• **Document section**
· · · · ·

The difference between applying a rotation matrix to a vector (points) and to a matrix (transformation)

Here the matrix $U$ is considered not as a bunch of column vectors, but as a (matrix of the) linear map $F\colon {\Bbb R}^n\to {\Bbb R}^n$ $$ y=F(x)=Ux. $$ What happens if we rotate both $y$ and $x$ by $R$? We get (since $R^TR=I$ for rotations) $$ y=Ux\quad\Rightarrow\quad Ry=RUx\quad\Rightarrow\quad Ry=\underbrace{RUR^T}_{U'}Rx\quad\Rightarrow\quad y'=U'x'. $$ Thus the matrix $U'=RUR^T$ corresponds to the same linear map $F$ in the new coordinates after rotation ($x'\mapsto y'$).

In general, for any change of the basis $x'=Sx$, $y'=Sy$ the corresponding change of the matrix $U$ is $$ Sy=\underbrace{SUS^{-1}}_{U'}Sx\quad\Rightarrow\quad y'=U'x'. $$ It means that the class of all similar matrices $\{SUS^{-1}\colon S\text{ invertible}\}$ is exactly the class of all matrices that describe the same linear map in different bases.

· · · · ·

• **Provided data**
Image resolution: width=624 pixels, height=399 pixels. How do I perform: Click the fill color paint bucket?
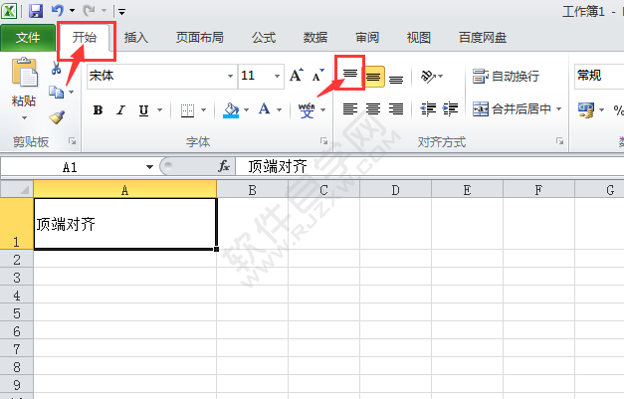[231, 110]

· · · · ·

• **Problems to solve**
(1) Decide whether each statement agrees with the rotation-matrix explanation, answering yes or no and quoting the words of that text that settle it.
(a) The matrix $U$ is treated as a collection of column vectors.
(b) For a rotation $R$, the product $R^TR$ equals the identity.
(c) Similar matrices describe one linear map in different bases.
(2) Answer from the rotation-matrix explanation.
(a) Between which spaces does the linear map $F$ act?
(b) Which matrix represents $F$ in the new coordinates after rotation by $R$?
(c) For a general change of basis $x'=Sx$, $y'=Sy$, what is the new matrix $U'$?
(3) Continue the rotation-matrix explanation, starting after its last sentence.
The listing is not needed for this work.

• **Replies**
(1)
(a) No: "the matrix $U$ is considered not as a bunch of column vectors"
(b) Yes: "since $R^TR=I$ for rotations"
(c) Yes: "the class of all similar matrices $\{SUS^{-1}\colon S\text{ invertible}\}$ is exactly the class of all matrices that describe the same linear map in different bases"

(2)
(a) From ${\Bbb R}^n$ to ${\Bbb R}^n$.
(b) $U'=RUR^T$.
(c) $U'=SUS^{-1}$.

(3)
Using your example where $U$ is a stretch matrix in 3D, if you want to "rotate" this matrix, you essentially want this stretch action to occur in a different direction / axis. Suppose you have some shape aligned to this new axis. You want to know what the $U'$ is that stretches the shape parallel to this axis. To do this, you use $R^T$ to rotate everything back to the original orientation. Then you do the original stretch transformation $U$. Then you rotate this back using $R$. So $U'=RUR^T$.

One thing that may be instructive is to recall that every matrix can be represented as the linear combination of a series of dyadic/outer products between two vectors, $U = \sum_i a_i \otimes b_i = \sum_i a_i b_i^T$ where $a_i$ and $b_i$ are a sequence of column vectors.

When changing the basis of the matrix, we are in effect applying the vector rule for changing bases to both sequences of vectors:

$$U’ = \sum_i a_i’ \otimes b_i’ = \sum_i Ra_i (Rb_i)^T = \sum_iRa_ib_i^T R^T = RUR^T$$

Hope this helps!